In this molecular epidemiologic study, links between MTB genotype-matched cases were only identifiable via shared locations, healthcare locations in particular, rather than named contacts. This suggests most transmission is occurring between casual contacts, and emphasizes the need for improved infection control in healthcare settings in rural Africa.
在艾滋病毒高流行地区,对结核病传播动态的不完全了解仍然是预防工作的障碍。了解传播发生的地点可为病例发现和阻断传播提供一个平台。

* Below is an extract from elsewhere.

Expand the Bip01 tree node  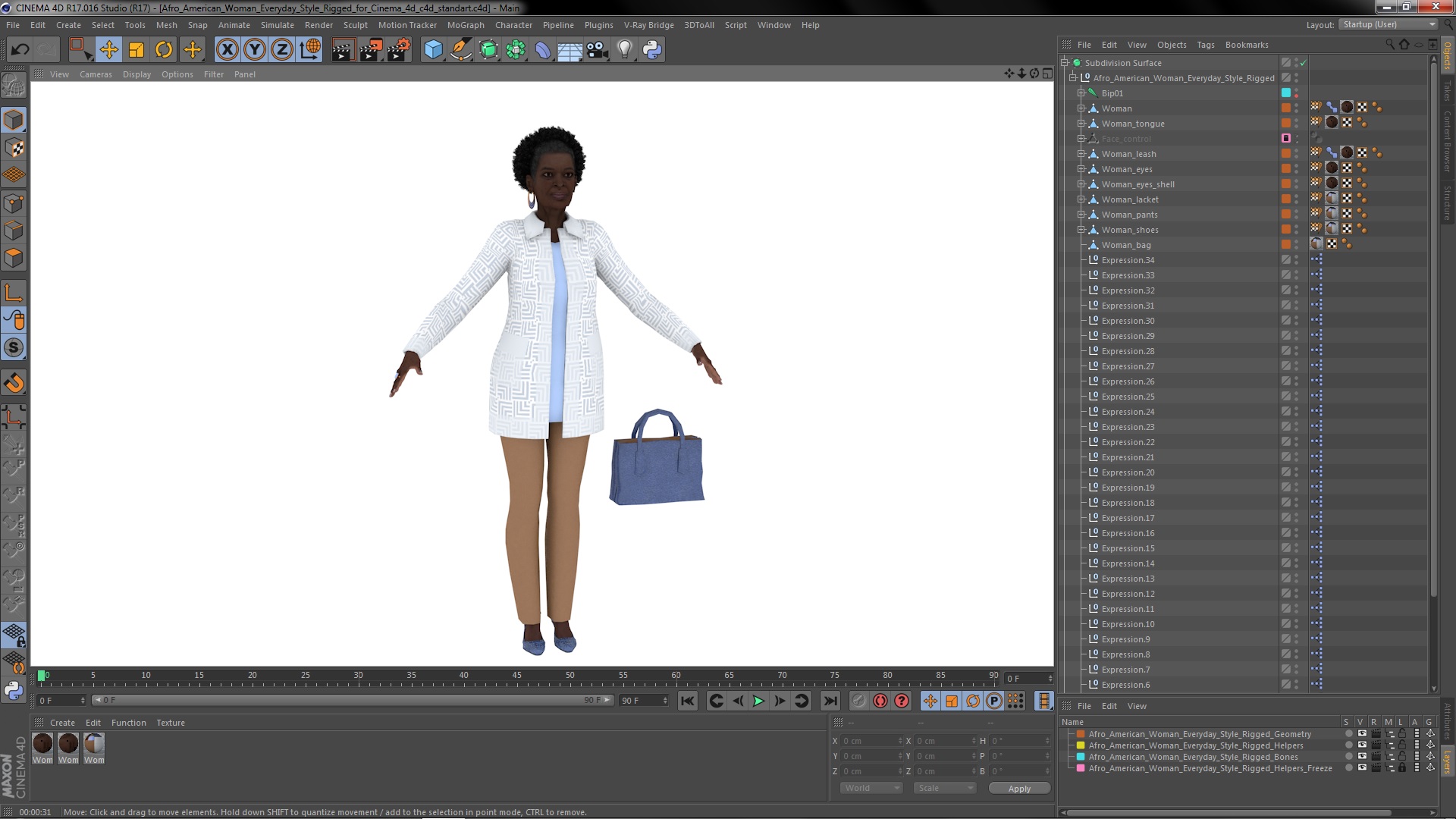pos(1081,93)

2012年至2015年期间,我们试图招募乌干达一个社区中所有开始接受结核病治疗的成年人。参与者接受了家庭接触者调查,并提供了社会接触者的姓名、工作地点、医疗保健和社交场所,以及两份痰标本。结核分枝杆菌培养阳性标本进行了24位点MIRU-VNTR和间隔寡核苷酸分型。我们试图通过分析社交网络并绘制病例报告在治疗前一个月内花费≥12小时的地点,来确定基因型匹配病例之间的流行病学联系。基因型匹配病例之间空间重叠(≤100米)的地点被视为潜在传播地点。我们按基因型聚类状态对社交网络进行分层分析,病例通过共享地点建立联系,并比较聚类病例与非聚类病例按地点类型划分的网络密度。

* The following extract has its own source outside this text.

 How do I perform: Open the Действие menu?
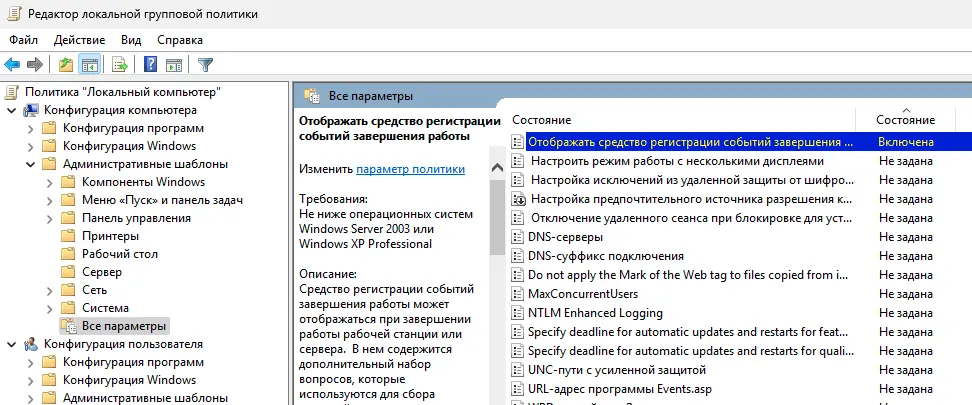[x=79, y=39]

在173名结核病成人患者中,131名(76%)被纳入研究,108名提供了痰标本,84/131(78%)结核分枝杆菌培养阳性:52%(66/131)检测出艾滋病毒阳性。在118名成年家庭接触者中,105名(89%)接受了筛查,3名(2.5%)被诊断为活动性结核病。总体而言,33例结核病病例(39%)属于15个不同的结核分枝杆菌基因型匹配聚类。在每个聚类中,没有病例共享一个家庭或报告有共享的非家庭接触者。在6/15(40%)个聚类中,通过特定地点的空间重叠确定了潜在的流行病学联系:5/6涉及医疗保健场所。与非聚类网络相比,基于共享诊所的基因型聚类结核病社交网络的网络密度显著更高(p<0.001),而基于共享市场的网络密度则降低(p<0.001)。
在这项分子流行病学研究中,结核分枝杆菌基因型匹配病例之间的联系只能通过共享地点,特别是医疗保健地点来确定,而不是通过指名的接触者。这表明大多数传播发生在偶然接触者之间,并强调了在非洲农村地区的医疗保健场所改善感染控制的必要性。